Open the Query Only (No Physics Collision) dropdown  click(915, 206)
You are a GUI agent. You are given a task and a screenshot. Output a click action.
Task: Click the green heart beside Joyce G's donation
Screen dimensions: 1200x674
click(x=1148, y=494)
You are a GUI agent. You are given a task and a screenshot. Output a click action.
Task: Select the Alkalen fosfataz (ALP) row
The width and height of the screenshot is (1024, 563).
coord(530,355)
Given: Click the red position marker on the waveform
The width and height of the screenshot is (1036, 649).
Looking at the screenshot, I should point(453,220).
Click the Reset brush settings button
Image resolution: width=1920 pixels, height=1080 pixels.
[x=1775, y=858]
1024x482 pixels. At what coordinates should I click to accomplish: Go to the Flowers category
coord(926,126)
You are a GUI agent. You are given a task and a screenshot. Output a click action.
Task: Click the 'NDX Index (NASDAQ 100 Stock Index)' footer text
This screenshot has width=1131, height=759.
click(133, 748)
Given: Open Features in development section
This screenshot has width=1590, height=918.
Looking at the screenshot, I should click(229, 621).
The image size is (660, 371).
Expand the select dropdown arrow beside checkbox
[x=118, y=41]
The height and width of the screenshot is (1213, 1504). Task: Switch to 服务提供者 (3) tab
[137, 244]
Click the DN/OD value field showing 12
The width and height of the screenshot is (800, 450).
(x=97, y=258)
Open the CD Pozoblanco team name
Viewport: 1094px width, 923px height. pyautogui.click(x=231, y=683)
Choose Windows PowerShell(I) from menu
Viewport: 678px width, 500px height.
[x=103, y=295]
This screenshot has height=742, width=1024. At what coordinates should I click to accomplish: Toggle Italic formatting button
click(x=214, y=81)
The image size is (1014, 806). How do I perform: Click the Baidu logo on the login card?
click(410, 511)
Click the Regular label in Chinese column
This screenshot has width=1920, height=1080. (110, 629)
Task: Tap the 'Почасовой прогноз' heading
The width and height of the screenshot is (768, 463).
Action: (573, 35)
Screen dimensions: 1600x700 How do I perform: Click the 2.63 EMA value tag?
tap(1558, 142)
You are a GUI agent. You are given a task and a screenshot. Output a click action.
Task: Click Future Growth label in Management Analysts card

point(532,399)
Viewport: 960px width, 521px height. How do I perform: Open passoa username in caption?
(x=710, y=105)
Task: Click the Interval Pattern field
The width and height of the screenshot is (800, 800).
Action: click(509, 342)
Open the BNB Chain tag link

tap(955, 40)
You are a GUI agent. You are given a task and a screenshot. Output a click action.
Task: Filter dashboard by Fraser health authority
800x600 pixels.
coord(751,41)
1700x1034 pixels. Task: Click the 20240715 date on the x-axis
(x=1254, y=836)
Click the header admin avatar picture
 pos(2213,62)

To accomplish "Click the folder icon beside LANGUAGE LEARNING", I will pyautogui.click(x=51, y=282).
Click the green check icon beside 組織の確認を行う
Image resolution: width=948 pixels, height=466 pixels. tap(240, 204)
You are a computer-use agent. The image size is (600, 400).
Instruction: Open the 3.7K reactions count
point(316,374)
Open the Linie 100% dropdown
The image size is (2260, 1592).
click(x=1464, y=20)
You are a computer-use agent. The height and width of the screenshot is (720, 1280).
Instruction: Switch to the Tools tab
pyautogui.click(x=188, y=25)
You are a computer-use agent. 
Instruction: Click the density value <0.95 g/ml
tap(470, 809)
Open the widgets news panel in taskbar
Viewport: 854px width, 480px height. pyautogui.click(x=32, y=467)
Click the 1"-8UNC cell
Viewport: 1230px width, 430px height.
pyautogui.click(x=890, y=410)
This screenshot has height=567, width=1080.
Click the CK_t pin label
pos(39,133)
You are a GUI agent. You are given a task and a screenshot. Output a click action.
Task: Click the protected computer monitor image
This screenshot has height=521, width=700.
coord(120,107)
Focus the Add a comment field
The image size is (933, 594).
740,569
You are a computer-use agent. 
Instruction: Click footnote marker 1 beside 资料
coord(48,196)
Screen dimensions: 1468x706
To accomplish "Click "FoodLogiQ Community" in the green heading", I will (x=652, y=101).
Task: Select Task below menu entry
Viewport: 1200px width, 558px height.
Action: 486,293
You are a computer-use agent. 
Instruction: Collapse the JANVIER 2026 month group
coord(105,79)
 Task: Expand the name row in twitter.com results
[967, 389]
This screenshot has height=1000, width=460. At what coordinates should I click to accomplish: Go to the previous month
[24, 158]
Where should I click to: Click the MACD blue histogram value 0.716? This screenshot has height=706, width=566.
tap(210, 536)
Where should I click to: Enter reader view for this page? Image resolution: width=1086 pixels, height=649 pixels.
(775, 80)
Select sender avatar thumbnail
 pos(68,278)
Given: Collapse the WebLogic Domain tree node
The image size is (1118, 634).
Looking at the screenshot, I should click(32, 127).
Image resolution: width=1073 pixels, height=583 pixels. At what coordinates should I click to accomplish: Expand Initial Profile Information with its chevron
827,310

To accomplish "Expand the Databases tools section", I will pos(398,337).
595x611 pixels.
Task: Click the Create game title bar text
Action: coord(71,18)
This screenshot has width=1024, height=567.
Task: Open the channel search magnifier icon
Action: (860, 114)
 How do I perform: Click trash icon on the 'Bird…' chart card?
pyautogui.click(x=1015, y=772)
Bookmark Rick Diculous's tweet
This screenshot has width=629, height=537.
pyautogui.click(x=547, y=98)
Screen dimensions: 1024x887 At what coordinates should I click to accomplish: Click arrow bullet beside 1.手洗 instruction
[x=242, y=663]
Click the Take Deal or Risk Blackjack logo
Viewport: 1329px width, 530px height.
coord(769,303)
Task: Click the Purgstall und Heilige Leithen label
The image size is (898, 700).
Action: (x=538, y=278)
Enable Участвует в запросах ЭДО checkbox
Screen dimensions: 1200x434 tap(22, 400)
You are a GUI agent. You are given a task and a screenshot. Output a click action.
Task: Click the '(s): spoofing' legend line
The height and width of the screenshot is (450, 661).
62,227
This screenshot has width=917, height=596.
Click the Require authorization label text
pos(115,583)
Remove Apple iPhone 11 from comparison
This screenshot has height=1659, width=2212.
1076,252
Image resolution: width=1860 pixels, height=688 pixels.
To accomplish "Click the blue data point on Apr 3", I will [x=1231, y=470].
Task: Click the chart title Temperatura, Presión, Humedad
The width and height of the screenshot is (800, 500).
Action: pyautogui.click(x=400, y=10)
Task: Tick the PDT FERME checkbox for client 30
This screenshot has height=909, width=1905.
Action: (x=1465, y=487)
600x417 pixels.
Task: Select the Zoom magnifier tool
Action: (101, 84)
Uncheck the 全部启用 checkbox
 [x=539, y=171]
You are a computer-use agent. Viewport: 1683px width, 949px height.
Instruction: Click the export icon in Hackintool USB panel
^^^^^^^^^^^^^^^^
EXERCISE PROMPT: The word "heading" may turn up on some lines of these records; say how many, with no other words.

RESPONSE AREA: 2